We need to make sure Robert Bobb's protection detail is manned and paid for by the state, because we need him to keep rooting out the crooks in the school system. We need the school board to keep acting like they have so the state will have cause to kick them out (again) and appoint an academic manager. We need the feds to keep up their prosecution of graft in the city. We need the city of Detroit to declare bankruptcy so that the state can take over its operations. We need Jennifer Granholm or her successor steer clear of politics (and anyone with any connection to Detroit government for that matter) in naming an administrator after the bankruptcy.
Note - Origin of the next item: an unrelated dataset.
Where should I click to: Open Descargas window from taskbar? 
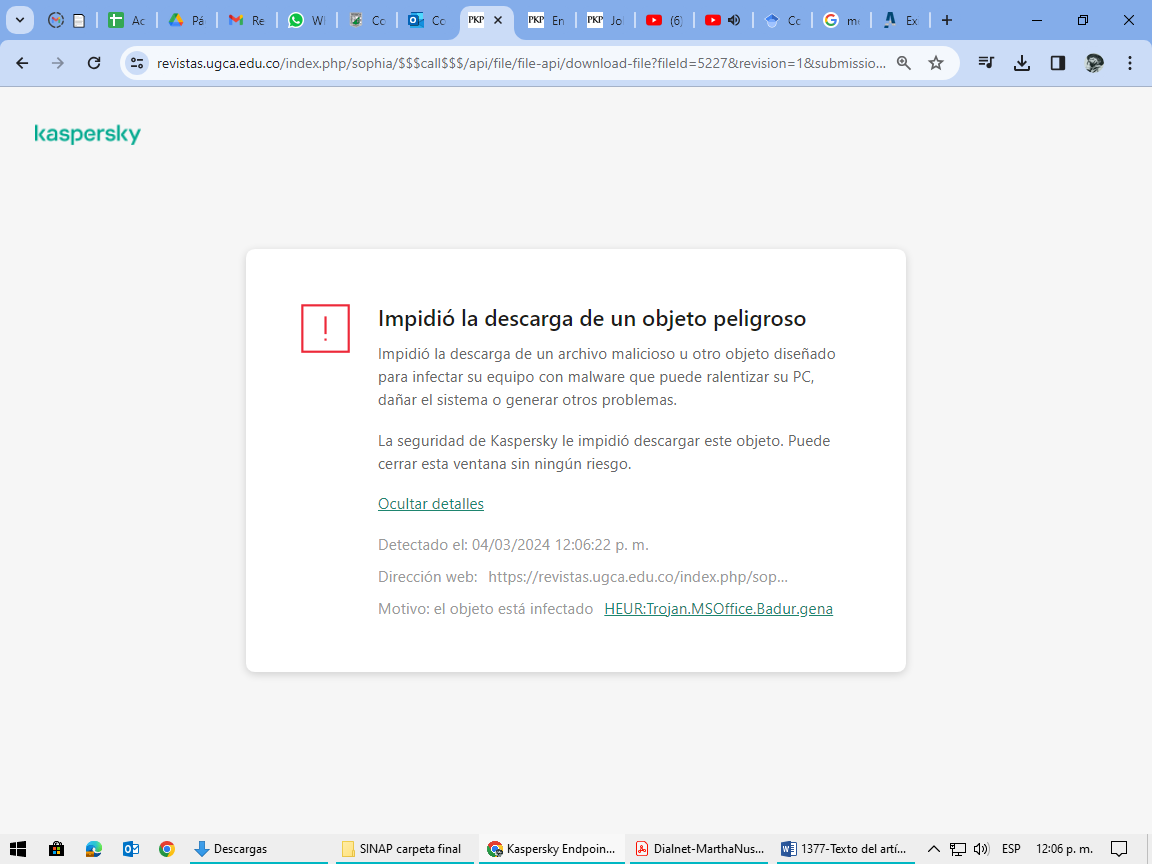pyautogui.click(x=257, y=849)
Why am I offering all these necessities predicated on replacing city and district hierarchies? Because the crookedness is too ingrained in them now for any hope of them reforming themselves. We've just seen the tip of the iceberg in corruption. (I've been told by someone who experienced it personally of malfeasance by a guy I went to grade school with, and have not seen it make the papers. He was relatively new in the position, so he obviously learned it from someone else there.)
The slate needs to wiped clean by someone else. They won't do it themselves.
Scoring the worst of urban districts is one thing, but scoring the worst of any district ever is something else entirely. Between two-thirds and three-quarters of the students in the combined grades did not reach "basic" skills, defined as those "that are fundamental for proficient work at each grade." We need to look at why this may have happened and what actions could possibly be taken to improve the competency of Detroit's public school students.
There are several potential causes for this: lack of adequate teaching resources; failure to devote teaching resources in the school hours available; failure by parents to enforce homework demands made on students; and kids that are actually not mentally equipped to learn the subject matter, possible due to "negative selection" of students left in the district. Additionally, there also may be an attitude throughout the district, and the city for that matter, that there really is no point in trying; that certain factions have rigged the system for profit and patronage and any hope of personal advancement is a waste of effort.
I'll mostly leave the teaching resources to someone else's musings. There should be comment out there already on that subject, and if there's not, that's a problem, too. I'll start with the students.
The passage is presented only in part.